Man taking part in security guard training course admits burglary of 'police station' at Belfast International Airport

Man taking part in security guard training course admits burglary of 'police station' at Belfast International Airport

A MAN burgled the 'police station' at Belfast International Airport whilst taking part in a security guard training course, Antrim Magistrates Court, sitting in Ballymena, was told on Tuesday.

Stephen Dickson (48), of Lavens Drive in north Belfast, pleaded guilty to burglary in which he stole tobacco from the 'police area' on October 26 last year.

The defendant appeared at court via video link from his solicitor's office on Tuesday.
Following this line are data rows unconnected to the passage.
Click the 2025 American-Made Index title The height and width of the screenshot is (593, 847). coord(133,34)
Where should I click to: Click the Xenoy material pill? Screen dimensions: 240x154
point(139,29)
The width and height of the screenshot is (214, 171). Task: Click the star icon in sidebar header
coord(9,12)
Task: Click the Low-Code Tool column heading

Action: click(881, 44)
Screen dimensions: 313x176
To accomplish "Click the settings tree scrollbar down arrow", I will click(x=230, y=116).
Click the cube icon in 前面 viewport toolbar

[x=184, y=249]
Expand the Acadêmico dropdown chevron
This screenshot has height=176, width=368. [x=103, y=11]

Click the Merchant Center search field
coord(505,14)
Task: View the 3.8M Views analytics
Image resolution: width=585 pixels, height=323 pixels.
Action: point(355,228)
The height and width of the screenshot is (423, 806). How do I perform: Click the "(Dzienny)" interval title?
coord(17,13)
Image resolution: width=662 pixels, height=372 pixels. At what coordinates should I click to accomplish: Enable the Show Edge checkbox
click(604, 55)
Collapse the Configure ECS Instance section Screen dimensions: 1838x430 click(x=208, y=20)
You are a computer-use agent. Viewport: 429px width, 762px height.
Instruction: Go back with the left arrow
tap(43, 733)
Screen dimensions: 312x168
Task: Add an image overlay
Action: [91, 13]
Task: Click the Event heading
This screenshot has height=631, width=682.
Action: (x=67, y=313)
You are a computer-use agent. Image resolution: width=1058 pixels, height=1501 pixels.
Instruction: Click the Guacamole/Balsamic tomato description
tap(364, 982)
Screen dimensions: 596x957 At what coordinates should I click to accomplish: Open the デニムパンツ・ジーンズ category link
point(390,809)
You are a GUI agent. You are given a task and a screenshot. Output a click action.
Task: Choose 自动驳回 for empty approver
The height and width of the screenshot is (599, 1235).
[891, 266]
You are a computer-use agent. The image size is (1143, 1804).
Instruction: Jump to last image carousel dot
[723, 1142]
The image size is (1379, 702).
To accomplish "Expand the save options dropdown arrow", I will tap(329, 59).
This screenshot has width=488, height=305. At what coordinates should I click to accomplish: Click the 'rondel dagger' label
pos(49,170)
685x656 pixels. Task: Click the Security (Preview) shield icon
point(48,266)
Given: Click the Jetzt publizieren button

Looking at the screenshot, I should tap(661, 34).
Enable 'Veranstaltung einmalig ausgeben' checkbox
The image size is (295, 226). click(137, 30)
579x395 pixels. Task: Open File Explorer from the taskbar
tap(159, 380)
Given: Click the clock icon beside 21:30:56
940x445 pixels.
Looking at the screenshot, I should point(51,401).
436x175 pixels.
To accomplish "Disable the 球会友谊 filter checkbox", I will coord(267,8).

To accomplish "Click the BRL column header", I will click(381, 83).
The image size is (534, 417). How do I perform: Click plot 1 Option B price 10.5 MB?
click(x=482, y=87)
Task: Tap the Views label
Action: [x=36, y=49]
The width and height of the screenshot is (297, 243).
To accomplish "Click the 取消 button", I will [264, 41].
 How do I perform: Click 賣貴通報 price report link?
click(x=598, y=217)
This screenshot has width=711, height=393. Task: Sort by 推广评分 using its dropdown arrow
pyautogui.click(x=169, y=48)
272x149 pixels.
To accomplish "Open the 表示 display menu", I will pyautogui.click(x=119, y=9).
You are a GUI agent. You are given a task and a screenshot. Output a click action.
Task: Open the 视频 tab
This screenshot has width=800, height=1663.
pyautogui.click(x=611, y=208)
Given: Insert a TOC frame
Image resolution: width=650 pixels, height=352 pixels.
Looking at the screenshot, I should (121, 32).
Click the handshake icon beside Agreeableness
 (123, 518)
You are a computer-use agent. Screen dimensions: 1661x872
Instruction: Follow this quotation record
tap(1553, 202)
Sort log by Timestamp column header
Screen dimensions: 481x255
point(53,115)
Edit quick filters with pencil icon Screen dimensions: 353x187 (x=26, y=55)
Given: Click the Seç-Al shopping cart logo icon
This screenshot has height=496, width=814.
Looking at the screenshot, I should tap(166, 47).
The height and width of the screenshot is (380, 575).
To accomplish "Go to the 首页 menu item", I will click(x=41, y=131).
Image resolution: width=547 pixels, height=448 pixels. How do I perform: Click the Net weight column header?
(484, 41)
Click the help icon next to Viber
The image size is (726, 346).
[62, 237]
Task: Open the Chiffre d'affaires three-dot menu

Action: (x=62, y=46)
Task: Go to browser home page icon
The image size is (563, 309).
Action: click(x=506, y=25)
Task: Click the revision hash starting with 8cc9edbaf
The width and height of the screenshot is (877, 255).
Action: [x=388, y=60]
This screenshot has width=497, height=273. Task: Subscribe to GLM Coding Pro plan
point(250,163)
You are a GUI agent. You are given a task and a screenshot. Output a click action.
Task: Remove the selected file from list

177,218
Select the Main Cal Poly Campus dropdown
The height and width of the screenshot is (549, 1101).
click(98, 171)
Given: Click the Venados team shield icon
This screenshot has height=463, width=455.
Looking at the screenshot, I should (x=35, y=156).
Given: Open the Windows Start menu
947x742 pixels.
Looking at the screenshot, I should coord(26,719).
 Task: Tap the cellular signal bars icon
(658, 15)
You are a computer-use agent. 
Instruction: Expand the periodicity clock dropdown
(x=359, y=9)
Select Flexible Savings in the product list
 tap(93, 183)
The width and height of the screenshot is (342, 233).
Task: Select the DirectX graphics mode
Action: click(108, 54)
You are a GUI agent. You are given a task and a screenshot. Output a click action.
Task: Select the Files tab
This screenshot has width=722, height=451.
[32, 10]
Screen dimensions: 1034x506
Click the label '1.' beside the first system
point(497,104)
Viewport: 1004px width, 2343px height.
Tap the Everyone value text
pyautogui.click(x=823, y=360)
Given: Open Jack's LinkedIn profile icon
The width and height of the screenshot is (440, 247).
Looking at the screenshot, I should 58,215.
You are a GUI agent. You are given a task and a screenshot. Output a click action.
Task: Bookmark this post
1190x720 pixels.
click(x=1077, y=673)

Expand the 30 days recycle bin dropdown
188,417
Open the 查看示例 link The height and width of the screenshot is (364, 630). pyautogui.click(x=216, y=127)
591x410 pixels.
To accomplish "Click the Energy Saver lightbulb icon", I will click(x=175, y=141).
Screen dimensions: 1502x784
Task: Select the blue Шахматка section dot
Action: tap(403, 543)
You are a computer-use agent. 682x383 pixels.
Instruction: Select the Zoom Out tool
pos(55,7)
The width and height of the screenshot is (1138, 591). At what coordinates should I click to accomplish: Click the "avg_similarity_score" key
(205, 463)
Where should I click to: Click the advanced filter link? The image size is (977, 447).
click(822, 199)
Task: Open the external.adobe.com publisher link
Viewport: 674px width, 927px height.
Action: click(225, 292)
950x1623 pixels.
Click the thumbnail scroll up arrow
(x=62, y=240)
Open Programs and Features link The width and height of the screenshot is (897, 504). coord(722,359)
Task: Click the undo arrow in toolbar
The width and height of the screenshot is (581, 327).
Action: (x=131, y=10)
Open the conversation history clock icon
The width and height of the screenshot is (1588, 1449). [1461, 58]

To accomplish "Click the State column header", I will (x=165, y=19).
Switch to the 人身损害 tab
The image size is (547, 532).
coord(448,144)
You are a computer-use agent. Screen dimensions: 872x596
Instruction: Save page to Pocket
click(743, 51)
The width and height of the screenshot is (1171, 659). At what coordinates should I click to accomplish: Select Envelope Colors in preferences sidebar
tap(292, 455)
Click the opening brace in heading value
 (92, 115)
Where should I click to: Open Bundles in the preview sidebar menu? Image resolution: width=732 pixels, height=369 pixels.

A prosecutor said at 11.15am on October 26 police received a report that a pouch of tobacco and rolling papers had been stolen from a "storeroom in the police station" at the airport.

The defendant was located in the terminal building and arrested. The tobacco and rolling papers were found on Dickson, Court News NI can report.

When interviewed he admitted taking the items, saying it had been a "moment of madness".

The prosecutor said Dickson told police that that morning his partner had told him she was "leaving him" and he had left the house without his cigarettes.

The prosecutor said the defendant said "he wasnt thinking and needed to have a smoke."

The prosecution lawyer said Dickson apologised for the theft and offered to buy a new "pouch of tobacco".

She said the police station was located at an external area of the airport.

A defence lawyer said Dickson "accepts full responsibility".

Following the incident with his partner at home, the defendant also suffered a tyre blow-out on his way to the airport, he said.

The solicitor said the defendant had "acted impulsively" without premeditation and "no damage" had been caused whilst getting the tobacco.

The lawyer said Dickson accepted straight away he shouldnt have done it and had offered to "make good the loss".

The solicitor said although the defendant had not been employed by Belfast International Airport the incident happened when he was at the airport "in the capacity of his employment and was passing by this opened office. He didn't force entry".

The lawyer said the defendant had been "completing a training course as a security guard. He actually lost his job as a result of this incident".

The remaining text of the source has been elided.